Statistical and graphic analyses were completed using GraphPad Prism software (GraphPad Software Inc, San Diego, CA) and the R Project for statistical computing (R Core Team, Vienna Austria). Most experiments were tested using repeated measure two-way ANOVA with Bonferroni post-tests. Student t-tests were also used in some analysis. P values less than 0.05 (p<0.05) were assumed to be significant in all analyses. All analyses were verified using appropriate bootstrap and permutation re-sampling tests [40,41] in situations where the assumptions were not met for parametric T-tests and ANOVA or for analogous nonparametric Mann-Whitney and Kruskal-Wallis tests. Wherever needed, Bonferroni or Holm adjustments for multiple tests were used. Statistical analysis for the correlation between virus load and NK cell number was using both Pearson correlation and Spearman rank correlation test.
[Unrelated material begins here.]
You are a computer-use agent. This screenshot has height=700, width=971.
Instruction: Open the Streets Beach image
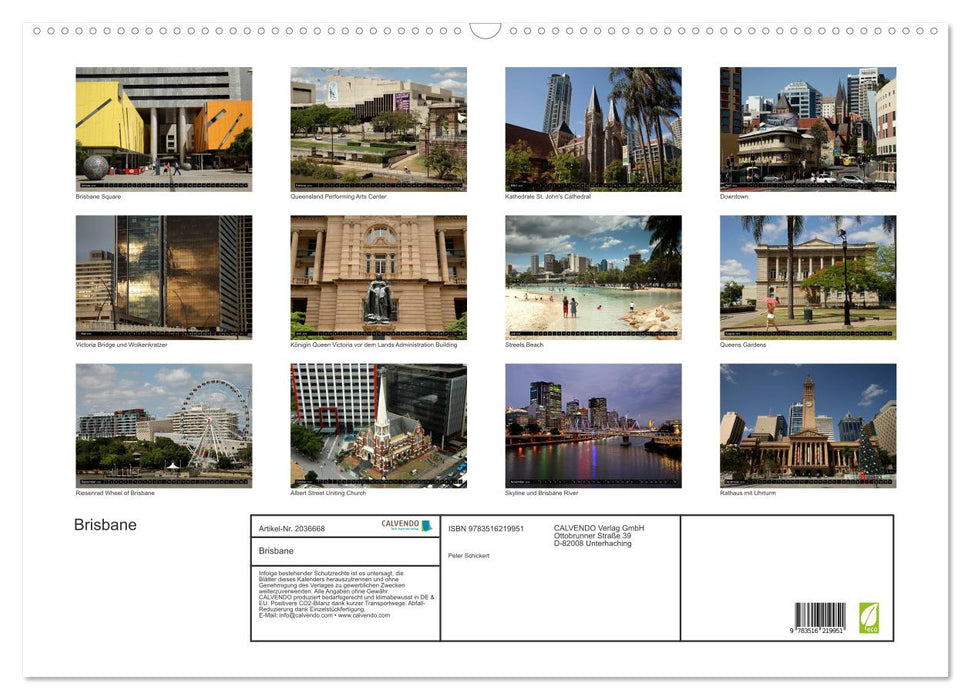[x=592, y=276]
Marked increases in peripheral blood NK cell frequency and absolute numbers following MPXV challenge
Previous studies with MPXV challenge in NHPs reported that MPXV infection induced lymphoid depletion and lymphadenopathy [3,4]. This raises the question whether MPXV infection induces changes in the number of lymphocytes including NK cells in NHPs. From blood samples collected at different time points (Table 1), the absolute numbers of lymphocytes and NKG2A+ NK cells or CD3-CD8+ NK-enriched cells were enumerated. The number of lymphocytes slightly decreased from baseline to day 2 and day 4 and then increased on average 3.0-fold at day 7 in experiment A (Figure S1A) and 2.1-fold at day 8 in experiment B (Figure S1B). After day 8, overall lymphocyte counts remained high in a range of 1.5-2-fold of the base line (Figure S1B). The baseline number of NK cells in rhesus macaques from our study was 116 cells/μl of blood (range from 26–232 cells/μl blood) (Figure 1A, Experiment A). At days 2 and 4 after MPXV inoculation, the absolute numbers of NK cells remained relatively unchanged. NK cell counts began to increase at around day 5, and peaked (average 2704 cells/μl blood) at day 7 after virus inoculation, representing an average increases of 23-fold over the baseline counts. At day 8, the NK cell number started to decline, but was still 17-fold higher than the baseline (Figure 1A). Accordingly, the frequency of NK cells of the total lymphocyte population rose from an average 4.7±2.3% at baseline to 41.4±7.0% at day 7 and 36.0±5.6% at day 8 (Figure 1B, Experiment A). Results from experiment B confirmed the kinetics of NK cell numbers with a peak at day 8, representing an average increase from 5.7±2.6% of the total lymphocyte population at baseline to 35.4 ±8.2% at day 8, followed by a decline close to baseline at day 21 (Figure 1C, 1D). The changes in NK cell numbers upon MPXV infection varied markedly among individual NHPs. For example, NHP AT25S showed a 48-fold increase (4969 cells/μl blood at day 7 versus 104 cells/μl blood at baseline), while NHP iD3 had only a 10-fold increase (1627 versus157 NK cells/μl blood at day 7 or day 0, respectively) (Figure 1A).
Kinetics of NK cell total number (A, C) and frequency (B, D) in the blood from experiments A (A, B) and B (C, D), respectively. E) Gating strategy of NK cell subsets from day 0 and day 7 after virus inoculation. F) Frequency of NK cell subsets within the total NK cell gate in the blood at day 7 after virus inoculation (bar represents the median frequency). G) Absolute number of NK cell subsets in the blood at day 7 (bar represents the median NK cell number/µl of blood). Statistical analysis of F) and G) were computed using repeated measures two-way ANOVA in Graph-pad Prism software with Bonferroni post-tests and only significant p values were shown (***p<0.001; and ****p<0.0001). Results were confirmed using bootstrap re-sampling test computed with the R project for statistical computing.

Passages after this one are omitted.